Public opinion polls show that a huge majority of Americans do not support health care reform according to all Republicans who debated the issue before the US House of Representatives last night.
As a participant in this huge scale public opinion poll, I was asked the question, loosely paraphrased: “do you think job creation or health care reform is more important for economic recovery?” The phrasing of the question guarantees the desired answer. The Republicans say they are representing their constituency based on the answer to this flawed question.
Economic recovery does not have a single remedy. The question, as asked, does not provide any valuable yardstick for public opinion. The question simply forces the participant to make one very simplistic either/or response.

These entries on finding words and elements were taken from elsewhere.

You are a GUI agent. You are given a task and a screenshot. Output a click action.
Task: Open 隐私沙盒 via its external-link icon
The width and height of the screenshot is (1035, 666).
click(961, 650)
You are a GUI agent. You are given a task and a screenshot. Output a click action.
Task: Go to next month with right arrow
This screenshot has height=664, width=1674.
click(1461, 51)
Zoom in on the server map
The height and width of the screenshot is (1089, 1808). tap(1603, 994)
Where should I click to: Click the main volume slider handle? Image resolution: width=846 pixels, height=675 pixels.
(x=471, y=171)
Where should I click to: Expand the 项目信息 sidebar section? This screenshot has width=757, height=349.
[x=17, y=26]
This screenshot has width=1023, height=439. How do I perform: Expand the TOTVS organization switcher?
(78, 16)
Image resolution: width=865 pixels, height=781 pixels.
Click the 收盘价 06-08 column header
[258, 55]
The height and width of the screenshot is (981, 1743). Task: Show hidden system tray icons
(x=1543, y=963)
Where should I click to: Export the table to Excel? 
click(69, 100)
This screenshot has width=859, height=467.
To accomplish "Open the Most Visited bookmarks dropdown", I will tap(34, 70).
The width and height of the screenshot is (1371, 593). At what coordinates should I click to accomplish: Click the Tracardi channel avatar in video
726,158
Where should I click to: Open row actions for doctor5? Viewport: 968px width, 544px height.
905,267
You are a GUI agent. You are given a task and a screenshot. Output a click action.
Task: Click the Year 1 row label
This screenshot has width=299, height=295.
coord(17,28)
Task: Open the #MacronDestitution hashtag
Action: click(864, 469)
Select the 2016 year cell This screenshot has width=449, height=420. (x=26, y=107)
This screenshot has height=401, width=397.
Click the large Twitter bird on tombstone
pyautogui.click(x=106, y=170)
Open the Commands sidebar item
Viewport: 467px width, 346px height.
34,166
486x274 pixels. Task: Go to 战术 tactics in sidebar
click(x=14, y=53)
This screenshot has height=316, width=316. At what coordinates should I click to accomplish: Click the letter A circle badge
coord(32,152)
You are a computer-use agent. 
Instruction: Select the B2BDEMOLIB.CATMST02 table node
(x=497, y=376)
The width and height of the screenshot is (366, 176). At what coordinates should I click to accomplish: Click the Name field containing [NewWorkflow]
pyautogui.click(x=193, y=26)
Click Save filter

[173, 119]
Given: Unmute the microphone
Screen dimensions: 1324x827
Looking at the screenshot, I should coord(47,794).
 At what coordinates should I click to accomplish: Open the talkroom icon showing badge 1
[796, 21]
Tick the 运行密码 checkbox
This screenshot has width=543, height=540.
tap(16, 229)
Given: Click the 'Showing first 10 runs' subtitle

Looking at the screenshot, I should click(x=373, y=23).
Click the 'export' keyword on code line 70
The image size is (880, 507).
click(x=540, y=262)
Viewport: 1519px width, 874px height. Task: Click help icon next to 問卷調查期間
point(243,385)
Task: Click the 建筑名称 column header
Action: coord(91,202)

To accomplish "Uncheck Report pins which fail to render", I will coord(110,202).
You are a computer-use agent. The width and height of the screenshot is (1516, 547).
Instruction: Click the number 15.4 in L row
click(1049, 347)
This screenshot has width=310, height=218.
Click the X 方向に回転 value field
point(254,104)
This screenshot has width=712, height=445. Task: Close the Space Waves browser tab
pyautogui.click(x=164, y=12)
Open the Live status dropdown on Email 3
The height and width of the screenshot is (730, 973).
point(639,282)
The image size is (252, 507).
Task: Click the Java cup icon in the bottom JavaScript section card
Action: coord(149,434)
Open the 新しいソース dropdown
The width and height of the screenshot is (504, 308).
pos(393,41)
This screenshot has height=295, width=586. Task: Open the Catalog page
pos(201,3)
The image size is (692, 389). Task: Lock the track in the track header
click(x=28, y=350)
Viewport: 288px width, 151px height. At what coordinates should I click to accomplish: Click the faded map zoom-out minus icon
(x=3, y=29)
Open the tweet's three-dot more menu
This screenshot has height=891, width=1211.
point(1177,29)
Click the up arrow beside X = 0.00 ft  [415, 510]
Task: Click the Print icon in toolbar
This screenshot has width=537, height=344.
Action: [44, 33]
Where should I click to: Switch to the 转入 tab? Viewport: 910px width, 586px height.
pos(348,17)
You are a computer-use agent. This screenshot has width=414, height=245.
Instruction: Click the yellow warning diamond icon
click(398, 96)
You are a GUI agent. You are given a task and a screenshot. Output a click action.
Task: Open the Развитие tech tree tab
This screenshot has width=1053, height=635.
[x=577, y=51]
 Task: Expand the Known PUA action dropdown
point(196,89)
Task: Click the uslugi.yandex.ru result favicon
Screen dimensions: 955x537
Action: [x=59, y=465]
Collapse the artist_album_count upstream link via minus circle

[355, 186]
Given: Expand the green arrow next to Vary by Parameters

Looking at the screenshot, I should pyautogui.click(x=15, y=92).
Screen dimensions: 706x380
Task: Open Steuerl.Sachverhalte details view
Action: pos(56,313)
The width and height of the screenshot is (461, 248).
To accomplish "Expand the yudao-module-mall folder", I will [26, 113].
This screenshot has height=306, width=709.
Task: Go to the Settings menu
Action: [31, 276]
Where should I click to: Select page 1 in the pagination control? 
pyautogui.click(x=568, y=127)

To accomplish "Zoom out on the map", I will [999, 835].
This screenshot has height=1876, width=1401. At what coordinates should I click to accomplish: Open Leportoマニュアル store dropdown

Please consider the results if the American people were asked a different question. For example, “do you think an insurance company should cancel your health insurance if you become ill?” The anticipated answer would be “no” but this question does not indicate whether or not the person supports large scale health care reform. Both questions are flawed in their approach to gauging public opinion regarding this complex issue.
Authoritatively speaking on behalf of the American people based on this kind of polling is inaccurate in reflecting the beliefs of the participants. The daunting task put before our representatives is to determine how the concerns of their constituency can be resolved by changes in public policy.
Effective legislative policy should not be made based on these skewed and inaccurate public opinion polls. Neither should public policy be shaped by party affiliation. Our representatives must relearn how to extrapolate information from individual concerns in order to make beneficial changes and stop relying on deliberately skewed poll results in shaping legislation.